*Document text:*
Colorado petitioned the court in October to consider a 10th Circuit Court of Appeals ruling in Baca v. Colorado Department of State, which found it was unconstitutional for Colorado’s Secretary of State to order the removal of an Electoral College elector during the 2016 election for refusing to cast his vote for Hillary Clinton, who won the popular vote in Colorado.

That elector, Micheal Baca, was labeled a “faithless elector” for supporting John Kasich rather than Clinton, and was subsequently removed and replaced with an alternate electoral voter.

Michael Baca is not related to Polly Baca, a close friend of Sotomayor who is also a respondent in the Colorado case.

“The Justice believes that her impartiality might reasonably be questioned due to her friendship with respondent Polly Baca," Supreme Court Clerk Scott Harris wrote to attorneys litigating the case. "The initial conflict check conducted in Justice Sotomayor’s Chambers did not identify this potential conflict.”

Sotomayor is not recusing herself from a similar case from the state of Washington, where three faithless electors voted for former U.S. Secretary of State Colin Powell instead of Clinton, who won the popular election.

More than half of U.S. states have laws requiring electors to follow the results of the states' popular vote when casting their electoral college ballot.

*Data lines:*

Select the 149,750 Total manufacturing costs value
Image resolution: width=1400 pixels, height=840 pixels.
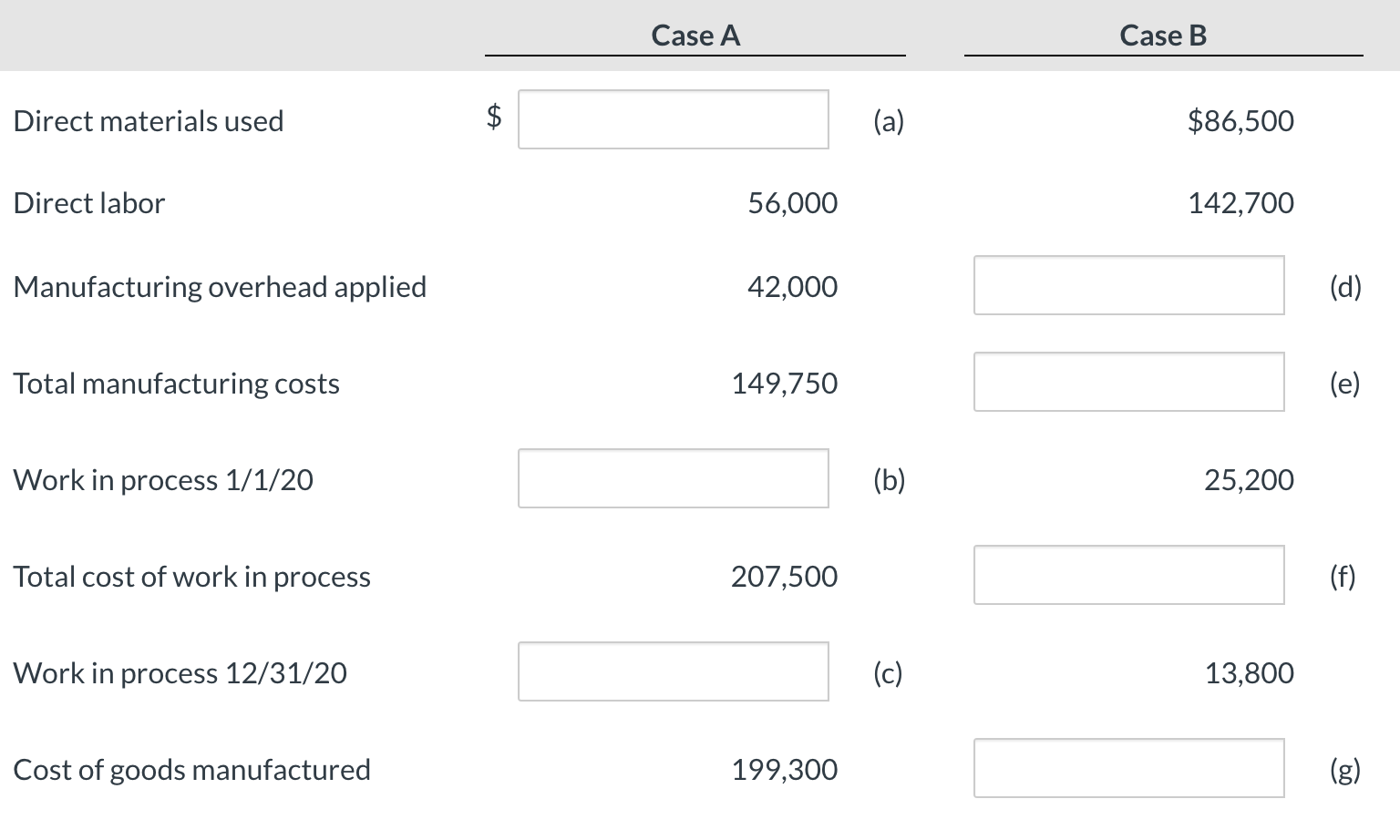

*Exercise:* In the text about faithless electors, whom did the three electors from Washington vote for instead of Clinton?

*Output for this task:* Former U.S. Secretary of State Colin Powell.